E enquanto eu não escrevo a história, eu descubro na internet, não um, mas vários filmes pornográficos com fantasmas. Desde os pintadinhos de branco com lençol até os mais artísticos, uma coisa meio drama psicológico-filme noir com genitálias. Fantasmas em filme se depilam. Pelos sempre me fazem pensar. 
 
 O resultado é que minha história não é original. É só um sonho erótico pornográfico sobre trepar no enorme armário do meu apartamento novo. E trepar no armário com uma fantasma pode ser uma leitura psicológica meio drama noir de questões mal resolvidas com a própria sexualidade. Talvez… Afinal quem é super resolvido com a sexualidade?

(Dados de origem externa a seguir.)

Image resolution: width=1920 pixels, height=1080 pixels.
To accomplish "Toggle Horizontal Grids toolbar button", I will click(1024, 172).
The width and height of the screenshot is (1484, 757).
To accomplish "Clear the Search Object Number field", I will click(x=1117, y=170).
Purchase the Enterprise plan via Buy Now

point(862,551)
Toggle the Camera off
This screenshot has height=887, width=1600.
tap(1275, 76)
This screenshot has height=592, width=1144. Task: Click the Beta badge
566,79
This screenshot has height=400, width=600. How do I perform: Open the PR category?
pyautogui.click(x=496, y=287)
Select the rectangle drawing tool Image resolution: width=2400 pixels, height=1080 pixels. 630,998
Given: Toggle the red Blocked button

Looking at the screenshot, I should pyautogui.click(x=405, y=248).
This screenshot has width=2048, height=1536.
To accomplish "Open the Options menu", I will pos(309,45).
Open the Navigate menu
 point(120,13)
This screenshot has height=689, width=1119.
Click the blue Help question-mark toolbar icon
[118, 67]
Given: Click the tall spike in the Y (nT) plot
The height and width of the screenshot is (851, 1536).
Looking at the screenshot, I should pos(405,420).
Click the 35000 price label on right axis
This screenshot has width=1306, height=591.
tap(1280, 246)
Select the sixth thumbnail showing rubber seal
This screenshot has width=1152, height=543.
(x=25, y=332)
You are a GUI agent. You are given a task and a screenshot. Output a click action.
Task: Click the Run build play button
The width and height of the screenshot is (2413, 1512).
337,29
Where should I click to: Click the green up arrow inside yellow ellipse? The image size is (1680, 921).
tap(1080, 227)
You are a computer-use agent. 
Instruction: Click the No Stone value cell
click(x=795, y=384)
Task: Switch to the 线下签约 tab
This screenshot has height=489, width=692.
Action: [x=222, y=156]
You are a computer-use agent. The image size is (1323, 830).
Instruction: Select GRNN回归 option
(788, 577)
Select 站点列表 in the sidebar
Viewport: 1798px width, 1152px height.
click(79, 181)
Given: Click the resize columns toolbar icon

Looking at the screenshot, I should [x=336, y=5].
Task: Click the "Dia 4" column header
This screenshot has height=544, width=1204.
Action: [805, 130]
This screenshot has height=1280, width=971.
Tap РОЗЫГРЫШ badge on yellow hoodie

Nesse meio tempo o barulho que me acordou de noite, voltou. É o vizinho no corredor. Eles têm mania de deixar um carrinho de feira cheio de frutas no corredor. Ainda não perguntei se é para todo mundo do andar ou só deles. Era o barulho das laranjas caindo.

Nada de erótico nesse barulho. Talvez existam filmes pornográficos sobre laranjas e frutas, mas agora já perdi o tesão mesmo. Quero terminar essa história sobre o fantasma que eu ia trepar no meio da noite.

E esse fantasma-fantasia me perturba por toda a manhã. É política? Não era, mas agora que eu mencionei, pode passar a ser. E essas laranjas? Que podem não ser laranjas, mas podem estar associadas ao meu medo do homem-laranja como tem sido chamado aquele que evitamos dizer o nome.

E pronto. Minha história sobre uma fantasma tarada que queria transar comigo no meu armário se converte em uma história sobre o meu medo da atual conjuntura política atual. E tudo isso em recordes cinco minutos, o tempo para escrever este texto. 4 minutos quando lido (em voz baixa porque meu namorado ainda está dormindo).

Não se esqueçam que sou um leitor-em-voz-alta e não necessariamente um escritor.

É sobre o medo. Sobre a falta de sono. Sobre as semelhanças entre esse ‘ghost’ e os fantasmas que habitam minha língua natal. É sobre nada. Sobre a vontade de ler em voz alta. Sobre teatro.

E por fim, é sobre a fome. E sobre o sono. E com tudo isso, nem consegue se converter em uma história.